TDI is proposing to amend previously adopted regulations on network adequacy that would weaken important consumer protections. The regulations currently require insurers to report to TDI the adequacy of their networks. If an insurer doesn’t meet the regulations’ requirements, the insurer must present a plan on how it would ensure the availability of physicians and bring the product it sells into compliance. Safeguarding these patient protections is important in achieving a fair and transparent marketplace for consumers.


  • Require health insurers to regularly report their medical loss ratios in a standardized format to the Texas Department of Insurance (TDI) as well as to purchasers and enrollees upon request.

  • Require insurers to notify patients that rescission of their policy is under consideration, and why, before the actual cancellation.

  • Prohibit health insurers from providing incentives to employees or contractors based on the number of rescissions they recommend.

  • Allow Texas’ small businesses to challenge health insurance premium quotes, and require insurers to provide information to justify a premium increase.

  • Enact tax breaks or other incentives for employers who offer appropriately structured, consumer-directed health plans to their workers.

  • Direct the Employees Retirement System of Texas to offer appropriately structured, consumer-directed health plans to state workers.

  • Require health insurers, at the time health care services are delivered, to pay patients’ and physicians’ claims immediately and calculate patients’ out-of-pocket responsibility.

  • Prohibit third-party and discount brokers from trading physicians’ contracted payment rates without physicians’ knowledge and consent.

  • Require health plans and third-party administrators that sell, lease, or share physician contract rates to report this activity to TDI.

  • Establish tax incentives for businesses to provide health insurance for their employees.

  • Require employers that directly receive Texas Enterprise Funds to offer insurance to their employees.

  • Require TDI to collect data concerning health care charges and payments and disseminate aggregate, regional information in a uniform format.

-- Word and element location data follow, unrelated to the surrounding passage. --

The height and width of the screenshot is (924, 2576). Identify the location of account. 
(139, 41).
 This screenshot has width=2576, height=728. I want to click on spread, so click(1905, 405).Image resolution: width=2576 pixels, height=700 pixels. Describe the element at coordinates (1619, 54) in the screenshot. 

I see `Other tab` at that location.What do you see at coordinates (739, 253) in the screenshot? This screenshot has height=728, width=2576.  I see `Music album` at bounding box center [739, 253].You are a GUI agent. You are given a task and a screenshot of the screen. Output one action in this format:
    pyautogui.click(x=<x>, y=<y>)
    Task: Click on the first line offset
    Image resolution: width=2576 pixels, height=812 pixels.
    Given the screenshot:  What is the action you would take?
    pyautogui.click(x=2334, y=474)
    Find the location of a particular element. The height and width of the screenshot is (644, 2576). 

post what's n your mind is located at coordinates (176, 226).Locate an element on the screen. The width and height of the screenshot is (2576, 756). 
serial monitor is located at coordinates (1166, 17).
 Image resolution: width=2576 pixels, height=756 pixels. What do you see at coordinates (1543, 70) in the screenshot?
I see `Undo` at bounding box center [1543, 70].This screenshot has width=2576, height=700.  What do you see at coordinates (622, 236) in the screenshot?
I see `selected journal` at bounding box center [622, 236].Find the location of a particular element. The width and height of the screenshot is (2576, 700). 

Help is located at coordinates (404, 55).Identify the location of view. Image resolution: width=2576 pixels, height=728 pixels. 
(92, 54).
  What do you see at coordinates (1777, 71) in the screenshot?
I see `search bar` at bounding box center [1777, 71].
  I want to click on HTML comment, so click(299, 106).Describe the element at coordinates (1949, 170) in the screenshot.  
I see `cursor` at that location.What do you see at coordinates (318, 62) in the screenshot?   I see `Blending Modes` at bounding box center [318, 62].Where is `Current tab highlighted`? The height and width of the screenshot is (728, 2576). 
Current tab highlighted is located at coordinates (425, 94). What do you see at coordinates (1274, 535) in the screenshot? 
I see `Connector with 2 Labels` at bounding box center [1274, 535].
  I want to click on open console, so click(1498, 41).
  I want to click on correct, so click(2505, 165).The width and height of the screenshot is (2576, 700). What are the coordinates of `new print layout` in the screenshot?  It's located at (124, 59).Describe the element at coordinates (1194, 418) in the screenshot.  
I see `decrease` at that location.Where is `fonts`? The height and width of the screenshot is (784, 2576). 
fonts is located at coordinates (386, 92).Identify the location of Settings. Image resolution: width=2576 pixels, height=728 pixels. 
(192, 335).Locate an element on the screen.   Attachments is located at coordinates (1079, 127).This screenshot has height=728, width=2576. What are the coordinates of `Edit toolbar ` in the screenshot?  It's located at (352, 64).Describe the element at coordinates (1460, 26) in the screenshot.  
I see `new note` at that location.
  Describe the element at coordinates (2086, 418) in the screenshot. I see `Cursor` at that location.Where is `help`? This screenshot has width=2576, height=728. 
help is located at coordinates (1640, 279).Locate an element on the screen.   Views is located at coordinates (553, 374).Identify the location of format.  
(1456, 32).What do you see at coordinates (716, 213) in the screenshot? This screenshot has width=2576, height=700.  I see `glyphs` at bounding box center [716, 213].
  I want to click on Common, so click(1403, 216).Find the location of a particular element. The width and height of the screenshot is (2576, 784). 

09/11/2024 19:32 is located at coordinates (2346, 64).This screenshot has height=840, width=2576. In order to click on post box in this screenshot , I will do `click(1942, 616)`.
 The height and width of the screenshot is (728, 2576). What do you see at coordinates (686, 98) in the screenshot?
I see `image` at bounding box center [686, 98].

  • Require health plans to develop appropriate provider networks with appropriate in-network or out-of-network benefits based on the product the employer or enrollee is purchasing.

  • Protect and support TDI Division of Workers’ Compensation (DWC) policies that reduce administrative hassles in preauthorization requests and peer review scheduling.

  • Guarantee payment for an injured worker’s initial examination, which is used to determine compensability.

  • Protect TDI-DWC due process procedures and make certain that physicians subjected to peer review are reviewed by professionals with the same training, education, and licensure as the physician being reviewed. A determination of maximum medical improvement or a disability rating should mirror such peer review principles.